September 24, 2006

M.J. Dominus on Design Patterns

Posted in Design Patterns, Programming Languages, Software at 6:51 pm by mj

In his recent essay, Design Patterns of 1972, Mark-Jason Dominus–a long-time favorite writer of mine from the Perl community–writes:

Had the “Design Patterns” movement been popular in 1960, its goal would have been to train programmers to recognize situations in which the “subroutine” pattern was applicable, and to implement it habitually when necessary. While this would have been a great improvement over not using subroutines at all, it would have been vastly inferior to what really happened, which was that the “subroutine” pattern was codified and embedded into subsequent languages.

He draws this analogy because, he believes, the “Design Patterns” movement, noble in its intent, has weakened programmers by desensitizing them to defects in their tools.

He continues:

The stance of the “Design Patterns” movement seems to be that it is somehow inevitable that programmers will need to implement Visitors, Abstract Factories, Decorators, and Façades. But these are no more inevitable than the need to implement Subroutine Calls or Object-Oriented Classes in the source language. These patterns should be seen as defects or missing features in Java and C++. The best response to identification of these patterns is to ask what defects in those languages cause the patterns to be necessary, and how the languages might provide better support for solving these kinds of problems.

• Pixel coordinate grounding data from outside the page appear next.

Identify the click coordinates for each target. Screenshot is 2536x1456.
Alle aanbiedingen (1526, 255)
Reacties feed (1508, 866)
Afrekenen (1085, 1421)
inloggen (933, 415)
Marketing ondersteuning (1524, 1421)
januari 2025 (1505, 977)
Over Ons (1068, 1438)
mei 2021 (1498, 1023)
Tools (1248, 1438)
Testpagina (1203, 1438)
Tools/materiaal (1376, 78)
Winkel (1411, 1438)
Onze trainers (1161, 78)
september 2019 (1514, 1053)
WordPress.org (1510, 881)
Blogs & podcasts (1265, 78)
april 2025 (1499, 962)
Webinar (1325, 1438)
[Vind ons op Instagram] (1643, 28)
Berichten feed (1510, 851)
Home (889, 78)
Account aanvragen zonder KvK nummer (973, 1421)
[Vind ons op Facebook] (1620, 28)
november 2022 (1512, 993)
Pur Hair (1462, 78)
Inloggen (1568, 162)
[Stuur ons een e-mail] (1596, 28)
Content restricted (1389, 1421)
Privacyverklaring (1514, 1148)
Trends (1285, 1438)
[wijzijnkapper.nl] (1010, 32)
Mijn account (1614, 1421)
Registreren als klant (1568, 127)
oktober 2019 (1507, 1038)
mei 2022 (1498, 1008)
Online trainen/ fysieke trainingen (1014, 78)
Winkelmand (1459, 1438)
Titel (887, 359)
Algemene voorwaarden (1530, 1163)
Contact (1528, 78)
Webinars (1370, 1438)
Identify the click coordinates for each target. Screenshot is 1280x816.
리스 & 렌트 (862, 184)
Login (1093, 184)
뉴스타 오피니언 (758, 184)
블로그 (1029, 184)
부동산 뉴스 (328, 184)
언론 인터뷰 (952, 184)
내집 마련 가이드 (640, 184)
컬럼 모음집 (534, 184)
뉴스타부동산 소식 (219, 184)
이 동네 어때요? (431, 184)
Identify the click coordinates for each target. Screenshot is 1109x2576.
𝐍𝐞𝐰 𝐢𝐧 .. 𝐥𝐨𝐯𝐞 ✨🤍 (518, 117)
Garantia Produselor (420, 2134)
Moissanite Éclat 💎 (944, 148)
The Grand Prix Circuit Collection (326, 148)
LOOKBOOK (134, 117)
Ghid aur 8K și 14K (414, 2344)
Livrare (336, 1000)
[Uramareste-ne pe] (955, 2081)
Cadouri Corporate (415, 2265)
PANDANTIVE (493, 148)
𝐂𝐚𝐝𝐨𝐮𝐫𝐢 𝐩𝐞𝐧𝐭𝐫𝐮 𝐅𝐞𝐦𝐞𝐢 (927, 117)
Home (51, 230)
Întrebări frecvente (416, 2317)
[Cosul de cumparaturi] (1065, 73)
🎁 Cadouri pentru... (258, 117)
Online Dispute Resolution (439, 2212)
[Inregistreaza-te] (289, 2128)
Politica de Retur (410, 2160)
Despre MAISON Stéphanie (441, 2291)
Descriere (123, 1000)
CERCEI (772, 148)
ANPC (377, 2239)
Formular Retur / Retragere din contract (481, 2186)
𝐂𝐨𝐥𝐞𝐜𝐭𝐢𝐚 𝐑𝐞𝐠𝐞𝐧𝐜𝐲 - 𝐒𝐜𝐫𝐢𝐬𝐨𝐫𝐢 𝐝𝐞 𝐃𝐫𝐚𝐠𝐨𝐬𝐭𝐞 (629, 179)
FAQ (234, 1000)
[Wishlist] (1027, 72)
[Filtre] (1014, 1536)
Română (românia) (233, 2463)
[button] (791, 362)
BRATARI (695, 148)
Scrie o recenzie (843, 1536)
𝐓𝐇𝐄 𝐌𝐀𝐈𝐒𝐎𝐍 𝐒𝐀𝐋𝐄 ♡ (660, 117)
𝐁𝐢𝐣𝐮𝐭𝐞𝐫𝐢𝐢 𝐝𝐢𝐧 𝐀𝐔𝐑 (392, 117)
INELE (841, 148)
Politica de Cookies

This isn’t the first time he’s made this point. Several years ago, he offered a presentation on Christopher Alexander, where he asserted that the “Design Patterns” movement has turned out to be less useful for programmers than what Alexander proposed for architects. (To reduce the possibility of misunderstanding, it’s probably best to skip ahead and read slide 9, slide 10, slide 11 and slide 12 first.)

It’s sometimes difficult to envision a programming language embodying what we commonly think of as a pattern, which is why his analogies to the “subroutine pattern” of the 1960’s and the “object pattern” of the 1980’s are so perfect.

September 17, 2006

Responding to Your Users: How Does Webshots Fare?

Posted in Blogging, webshots, Work at 2:01 pm by mj

The recent Facebook controversy brought out a few more good posts on how to engage, learn from, and respond to your users.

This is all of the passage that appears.